Lots of people will want to turn this feature off, so the kernel hackers
have made it easy. There are files in /proc where you can tell
the kernel to do this for you. The method is called "Reverse Path
Filtering". Basically, if the reply to this packet wouldn't go out the
interface this packet came in, then this is a bogus packet and should be
ignored.
The following fragment will turn this on for all current and future
interfaces.
# for i in /proc/sys/net/ipv4/conf/*/rp_filter ; do
> echo 2 > $i
> done
Going by the example above, if a packet arrived on the Linux router on eth1
claiming to come from the Office+ISP subnet, it would be dropped. Similarly,
if a packet came from the Office subnet, claiming to be from somewhere
outside your firewall, it would be dropped also.
The above is full reverse path filtering. The default is to only filter
based on IPs that are on directly connected networks. This is because the
full filtering breaks in the case of asymmetric routing (where packets come
in one way and go out another, like satellite traffic, or if you have
dynamic (bgp, ospf, rip) routes in your network. The data comes down
through the satellite dish and replies go back through normal land-lines).
If this exception applies to you (and you'll probably know if it does) you
can simply turn off the rp_filter on the interface where the
satellite data comes in. If you want to see if any packets are being
dropped, the log_martians file in the same directory will tell
the kernel to log them to your syslog.
Ok, there are a lot of parameters which can be modified. We try to list them
all. Also documented (partly) in Documentation/ip-sysctl.txt.
Some of these settings have different defaults based on whether you
answered 'Yes' to 'Configure as router and not host' while compiling your
kernel.
Generic ipv4
As a generic note, most rate limiting features don't work on loopback, so
don't test them locally. The limits are supplied in 'jiffies', and are
enforced using the earlier mentioned token bucket filter.
The kernel has an internal clock which runs at 'HZ' ticks (or 'jiffies') per
second. On intel, 'HZ' is mostly 100. So setting a *_rate file to, say 50,
would allow for 2 packets per second. The token bucket filter is also
configured to allow for a burst of at most 6 packets, if enough tokens have
been earned.
Several entries in the following list have been copied from
/usr/src/linux/Documentation/networking/ip-sysctl.txt, written by Alexey
Kuznetsov <kuznet@ms2.inr.ac.ru> and Andi Kleen <ak@muc.de>
/proc/sys/net/ipv4/icmp_destunreach_rate
If the kernel decides that it can't deliver a packet, it will drop it, and
send the source of the packet an ICMP notice to this effect.

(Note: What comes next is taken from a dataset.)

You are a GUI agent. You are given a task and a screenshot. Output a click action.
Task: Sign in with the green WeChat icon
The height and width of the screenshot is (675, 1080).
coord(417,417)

/proc/sys/net/ipv4/icmp_echo_ignore_all
Don't act on echo packets at all. Please don't set this by default, but if
you are used as a relay in a DoS attack, it may be useful.
If you ping the broadcast address of a network, all hosts are supposed to
respond. This makes for a dandy denial-of-service tool. Set this to 1 to
ignore these broadcast messages.
/proc/sys/net/ipv4/icmp_echoreply_rate
The rate at which echo replies are sent to any one destination.

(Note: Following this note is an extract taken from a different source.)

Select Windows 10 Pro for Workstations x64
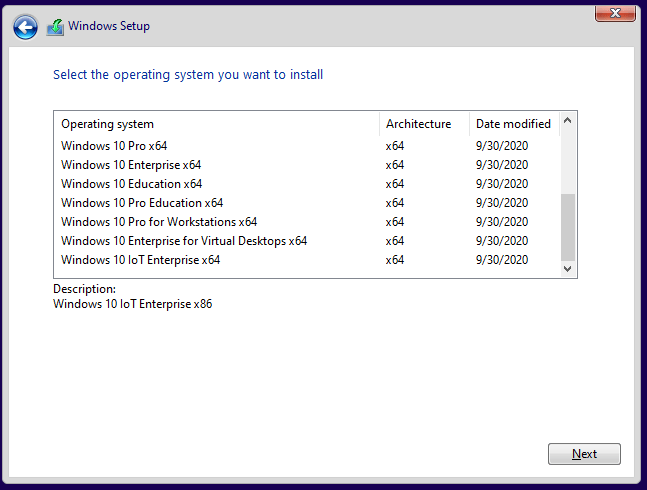The width and height of the screenshot is (647, 490). coord(159,222)
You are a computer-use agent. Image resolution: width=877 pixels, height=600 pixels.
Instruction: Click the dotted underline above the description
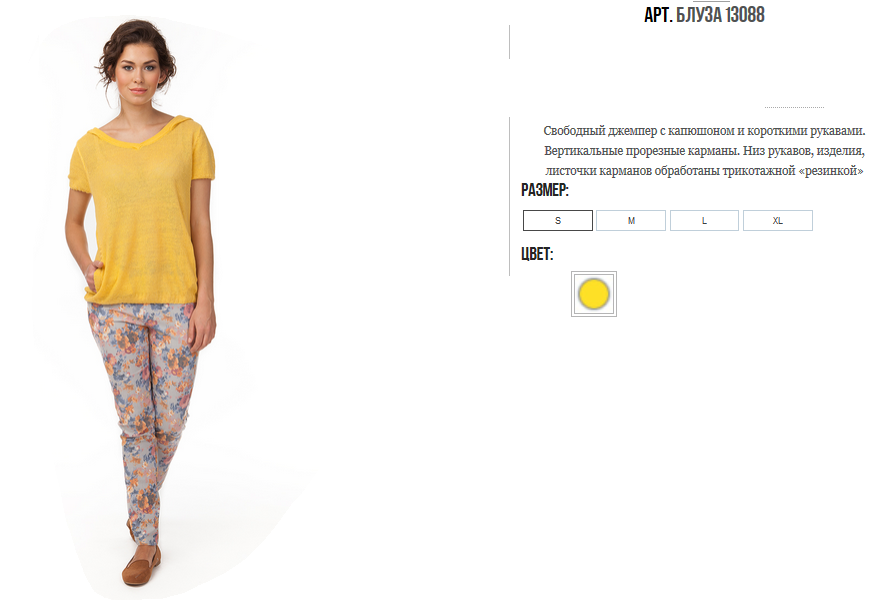(794, 106)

Set this to ignore ICMP errors caused by hosts in the network reacting badly
to frames sent to what they perceive to be the broadcast address.

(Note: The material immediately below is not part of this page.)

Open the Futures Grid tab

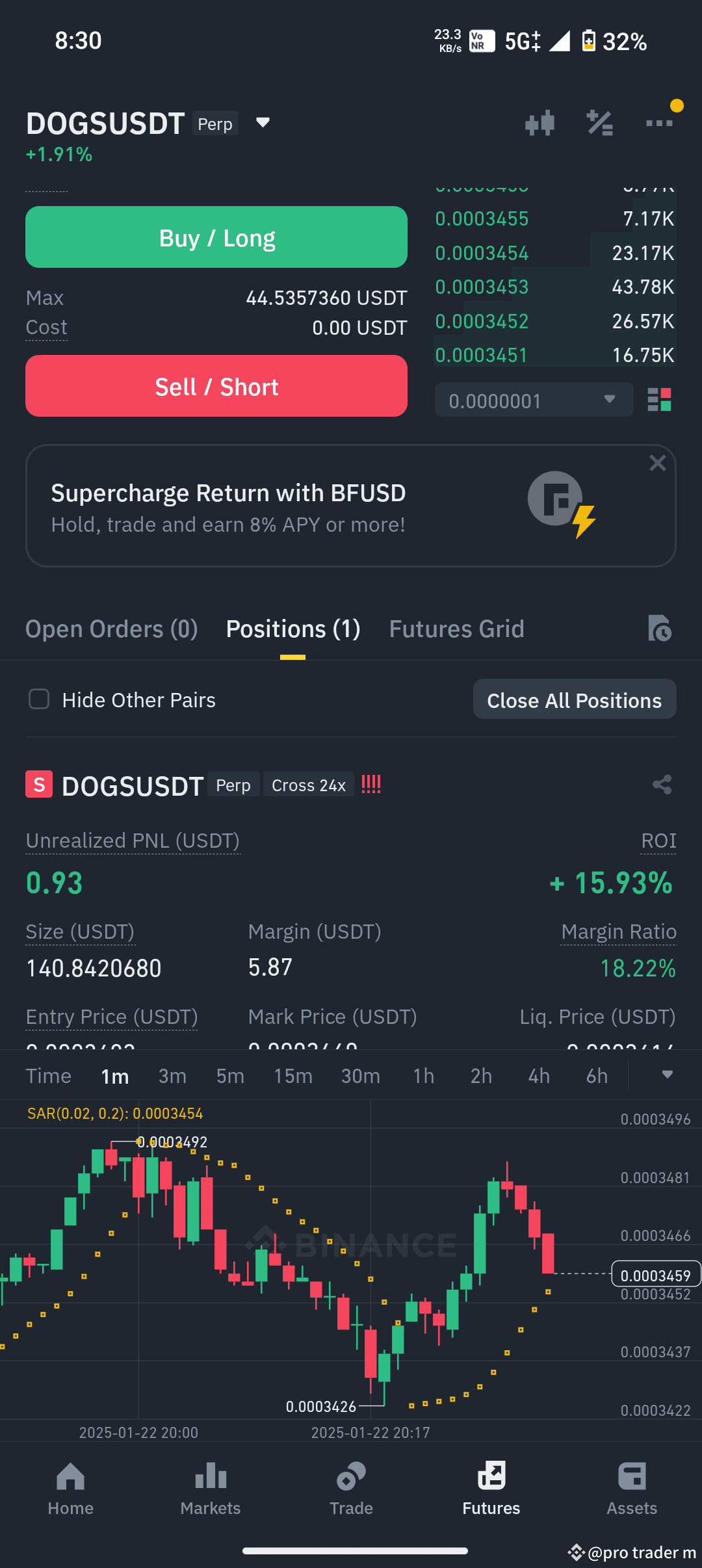(x=456, y=628)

/proc/sys/net/ipv4/icmp_paramprob_rate
A relatively unknown ICMP message, which is sent in response to incorrect
packets with broken IP or TCP headers. With this file you can control the
rate at which it is sent.
/proc/sys/net/ipv4/icmp_timeexceed_rate
This the famous cause of the 'Solaris middle star' in traceroutes. Limits
number of ICMP Time Exceeded messages sent.
/proc/sys/net/ipv4/igmp_max_memberships
Maximum number of listening igmp (multicast) sockets on the host.
FIXME: Is this true?
/proc/sys/net/ipv4/inet_peer_gc_maxtime
FIXME: Add a little explanation about the inet peer storage?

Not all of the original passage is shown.